Churches used to do this all the time. Ask around 100 years ago and you would have likely heard some version of, “Church is good, but dancing is evil!” In the last century we’ve learned we can’t automatically assume that churches or church leaders are good. We’ve left a trail of broken lives behind learning that lesson. Meanwhile you, and maybe your parents, might well exist because of relationships that started with a dance.
People want to read scripture in ways that take the guesswork out, defining good and evil simply. We like it when we hear that X is good and Y is evil, particularly if we lean more towards X than Y. Trying to justify ourselves, we end up telling a lie. We objectify the world around us and its people, causing great harm.

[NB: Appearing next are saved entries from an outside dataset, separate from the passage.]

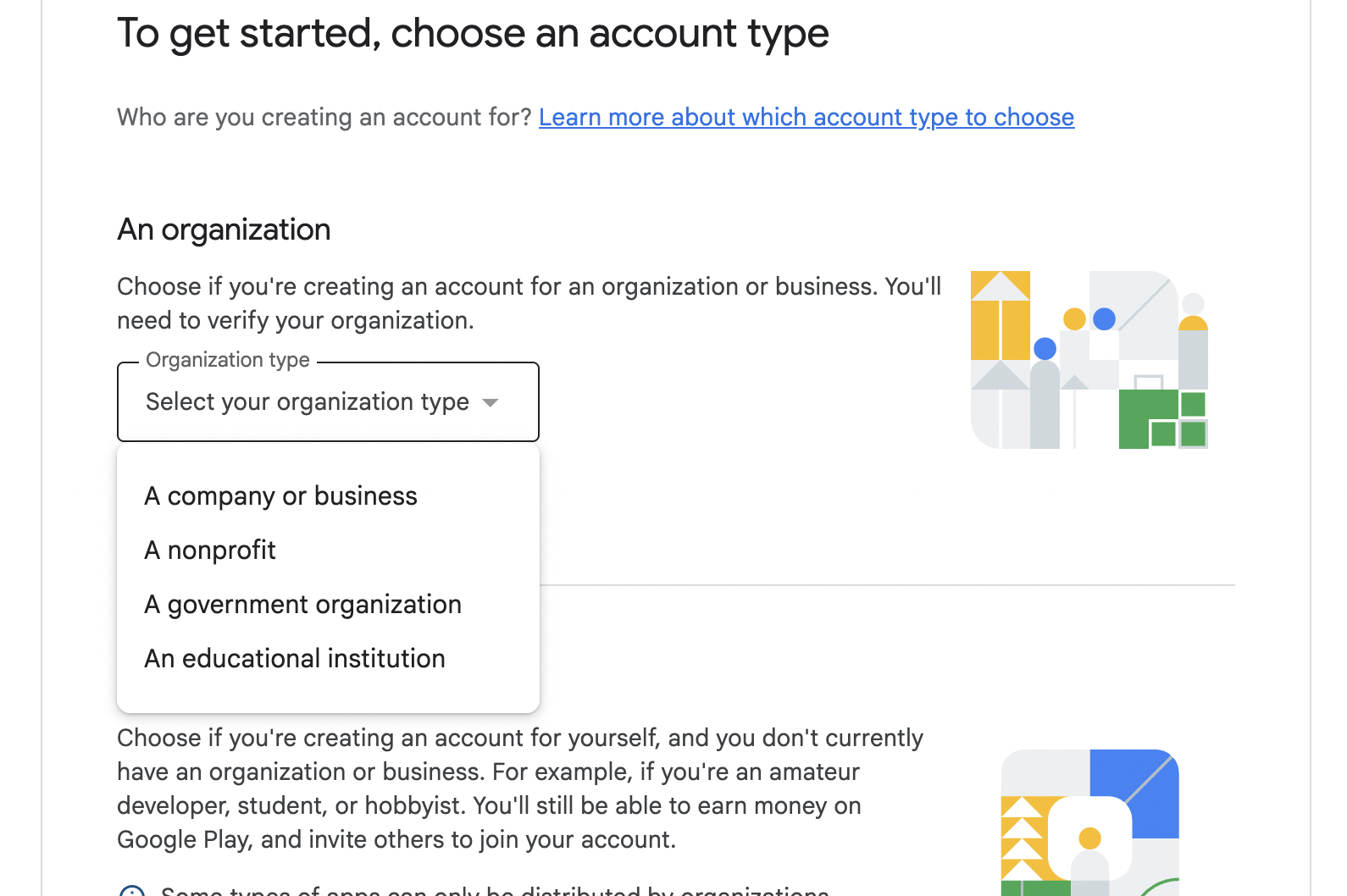Click 'Who are you creating an account for?' text
The image size is (1347, 896).
click(x=324, y=117)
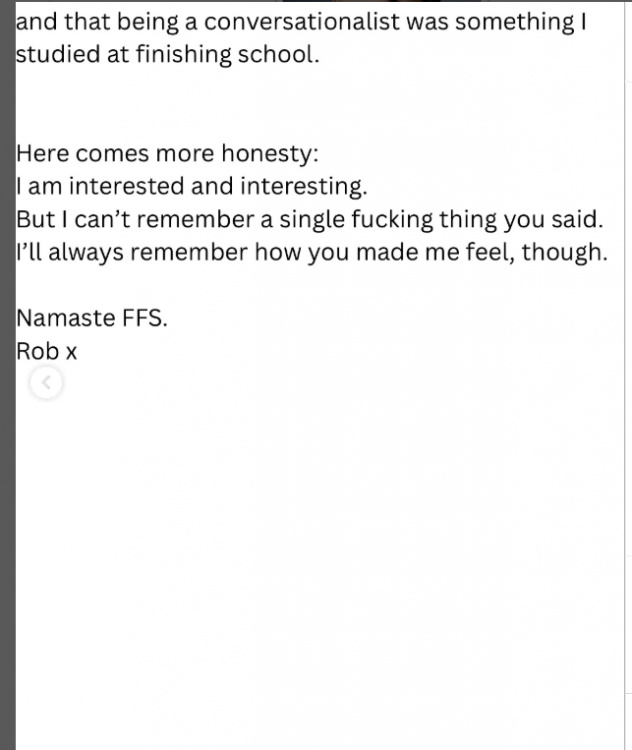The width and height of the screenshot is (632, 750).
Task: Click the dark gray strip at left edge
Action: (8, 375)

Meanwhile we read in Galatians 5:22:
…the fruit of the Spirit is love, joy, peace, patience, kindness, generosity, faithfulness, 23 gentleness, and self-control. There is no law against such things.
This provides its own ethic, less concerned with things than the effect those things have on the community. Is it possible to dance with love, joy, peace, patience, kindness, generosity, and etc.? I think so. Is it possible to do church without those things? Absolutely. Which determines what’s right or wrong, better or worse. Is it the thing itself, or what that thing brings into the world by how it’s used?

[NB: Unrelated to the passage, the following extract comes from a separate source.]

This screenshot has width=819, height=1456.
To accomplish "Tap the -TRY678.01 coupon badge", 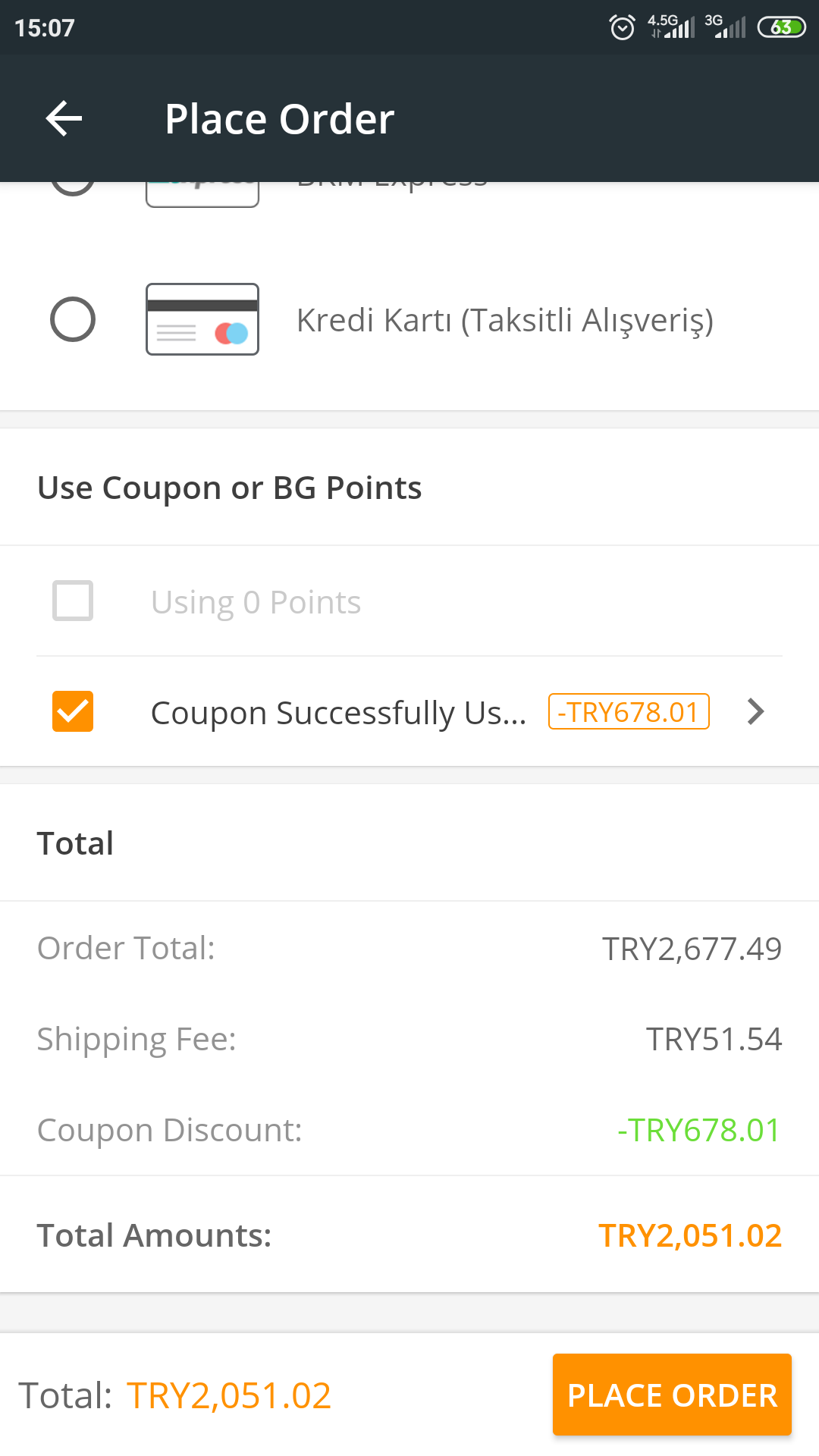I will point(629,711).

If an object, word, or action brings forth fruits of the Spirit, there is no law against that thing (at least the way it’s being used at that point). If an object, word, or action does the opposite, no law can justify it.
This ethic is more complex. It forces us to ask questions like who, where, when, why, how, and to what effect. It forces us to listen to each other instead of judging each other. It’s also a truer, more powerful representation of the way we’re meant to be together.